Para sindicato, expedição do Habite-se vinculado à quitação do ISS favorece a extorsão

Edição 149 - Dezembro/2013
 
Foto: Marcelo Scandaroli

O Sindicato da Indústria da Construção Civil do Estado de São Paulo (Sindus- Con-SP) divulgou comunicado sugerindo à prefeitura paulista a modificação de seus procedimentos com relação à concessão do Habite-se e ao recolhimento do Imposto Sobre Serviços (ISS). Na visão do sindicato, a expedição do Habite-se de um imóvel, vinculada à obtenção da Certidão de Quitação do ISS na construção da obra, é uma medida equivocada. "O Habite-se é um documento técnico que atesta a habitabilidade do imóvel. O recolhimento do tributo não é condição necessária para atestar a habitabilidade", afirma o presidente do SindusCon-SP, Sergio Watanabe. De acordo com o sindicato, essa vinculação abre brechas para que funcionários municipais pratiquem extorsão das construtoras.

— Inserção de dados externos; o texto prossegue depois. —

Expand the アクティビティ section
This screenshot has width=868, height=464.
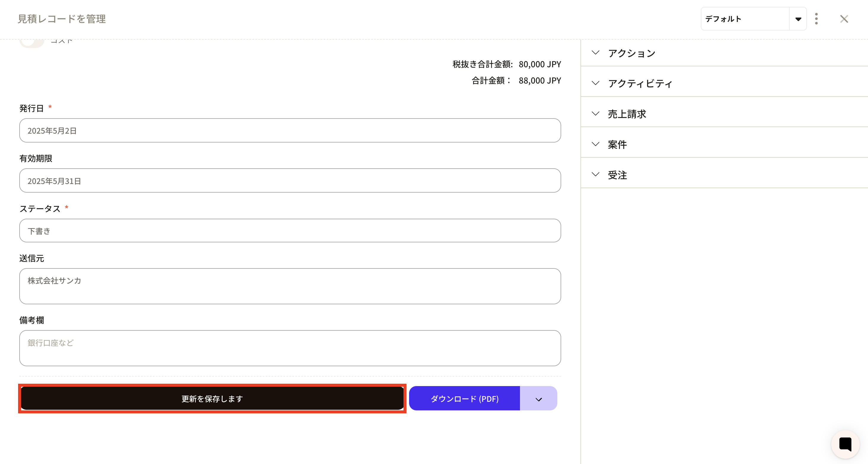[640, 84]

O desrespeito ao Código Tributário Nacional (CTN) em relação ao recolhimento de ISS também seria outro facilitador de corrupção. Watanabe explica que o CTN determina o recolhimento de 5% de ISS sobre o valor dos serviços de mão de obra utilizados na atividade construtiva. Para estabelecer este valor, a prefeitura deveria conferir os valores de ISS recolhidos com os declarados na contabilidade das empresas. O Código Tributário faculta que a prefeitura arbitre um valor para o recolhimento do ISS, procedimento chamado de aplicação da pauta fiscal, somente em caso de comprovada irregularidade na contabilidade da empresa. A prefeitura, no entanto, aplica a pauta fiscal a todas as empresas de construção com base em decreto de 2009. "Em vez de utilizar o valor dos serviços de mão de obra empregados na construção como base para o cálculo do ISS, a prefeitura usa um estudo defasado do Instituto de Pesquisas Tecnológicas, de 1983, que estabelece um valor para a mão de obra a partir da área construída", diz.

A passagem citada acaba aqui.